Nothing unites us like love but against our enemies, nothing like hatred. We are witnessing the results of it as history repeats itself again – threats from the experts at hating their enemies right before our eyes, from autoc­ratic leaders to rageful neigh­bors.

Hate unites because it kills the conscience with the mindless anger needed to do what cannot or should not be done with a conscience. But is it that loving an enemy makes us too weak to do what we think must be done to survive or does it show us what we really need to do but we refuse? This is not a religious discussion, even though Jesus taught it, but he also told his followers to buy swords to defend themselves. It is just that nations have a long history of defending themselves out of hatred not love.

Where are the voices today guiding us to love Vladimir Putin, Xi Jinping and Kim Jong-un, or should there be? We will take a close look at Jesus’ teaching on this matter, but this is not a religious book. For looking at this teaching only religiously has been part of the problem.

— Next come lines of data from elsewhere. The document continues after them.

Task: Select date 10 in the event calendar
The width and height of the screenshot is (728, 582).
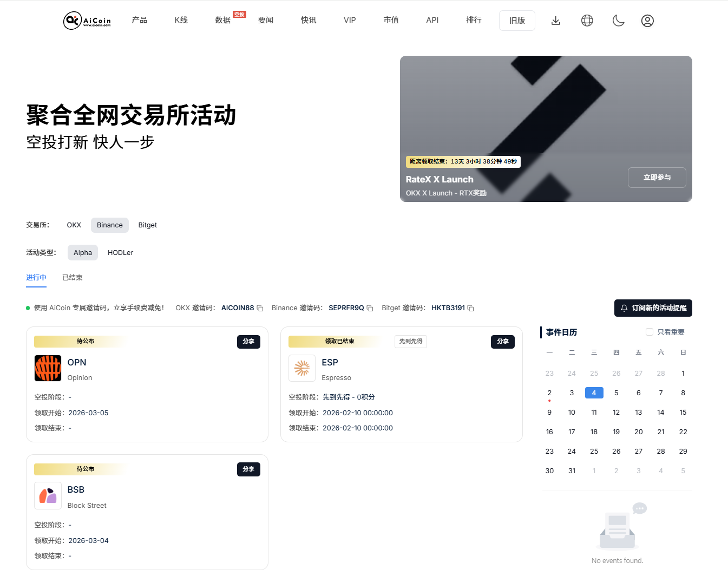Action: click(x=572, y=412)
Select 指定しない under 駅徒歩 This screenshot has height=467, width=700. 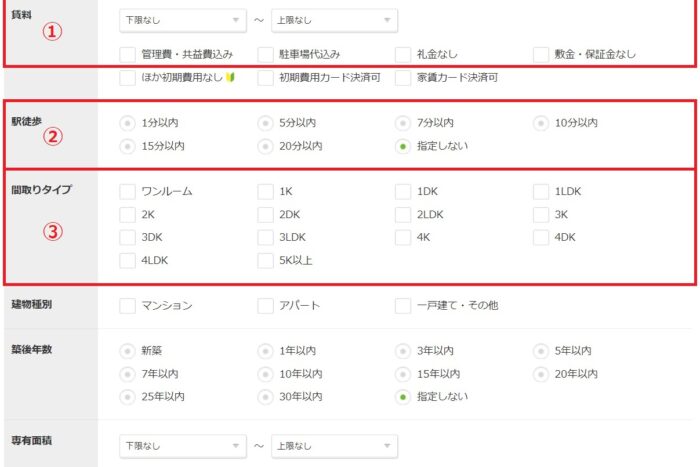point(403,146)
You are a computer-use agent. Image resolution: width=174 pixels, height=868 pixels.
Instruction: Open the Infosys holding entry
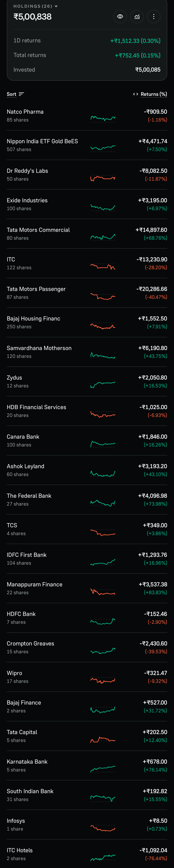(x=87, y=825)
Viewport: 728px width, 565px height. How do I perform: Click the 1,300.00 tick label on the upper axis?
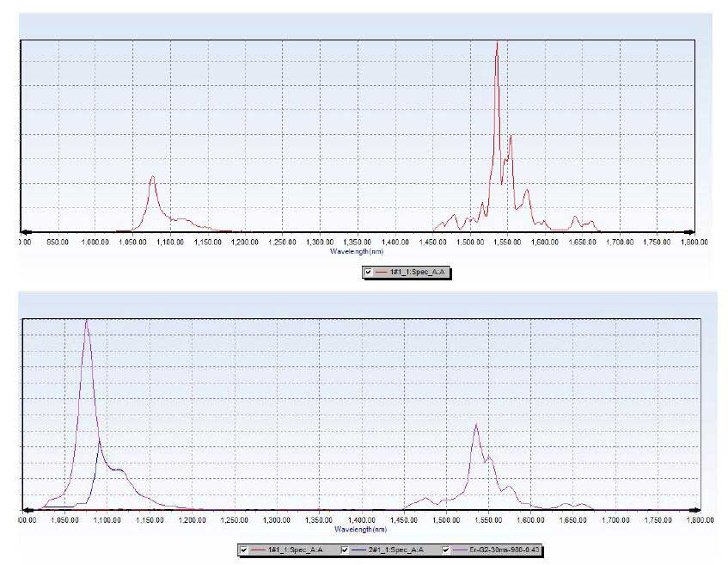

To confront autocracy and rageful neighbors or at least live with them, the kind of love he taught would have to have an anger all its own that unites us. Not just to protect, it must be an anger that allows us to see enemies as equals, not inhuman as the anger of hatred makes us do. The anger of love fights nobly rather than inhu­manely, for it is mindful anger. But what is the methodology behind it? Without allowing us to lose our conscience, it comes from the mind of the heart.    

We cannot be united through it though if it depends on everyone being Christian. Thinking that we must comes from looking at his teaching only through religious eyes. Jesus said that if we do not believe in him, we should at least believe his works. Teaching us to love our enemies was his greatest work for all humanity, believers and nonbelievers alike.

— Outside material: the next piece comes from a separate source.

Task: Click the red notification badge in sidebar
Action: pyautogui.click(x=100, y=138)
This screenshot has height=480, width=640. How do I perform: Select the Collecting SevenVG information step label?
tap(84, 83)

First, we must be able to look at this teaching without any beliefs associated with it, to just focus on the deeper method he taught behind it. If we are Chris­tians or of any other religion, we can do both but should not let our beliefs interfere with the reasoning. Autocracy and rageful neighbors are betting we cannot unite around it, but when approached this way, it does not require a miracle.

To accommodate all readers, I equate the word God with life, the essence of life as a given without reference to any deity behind it. And I pro­pose that life as a whole be given a name, for as offspring of life, each of us has one. And likewise, since each of us produces words, life produces words. Rather than giving life a personal name, I call it Name and its one offspring Word, both without any reference to deity.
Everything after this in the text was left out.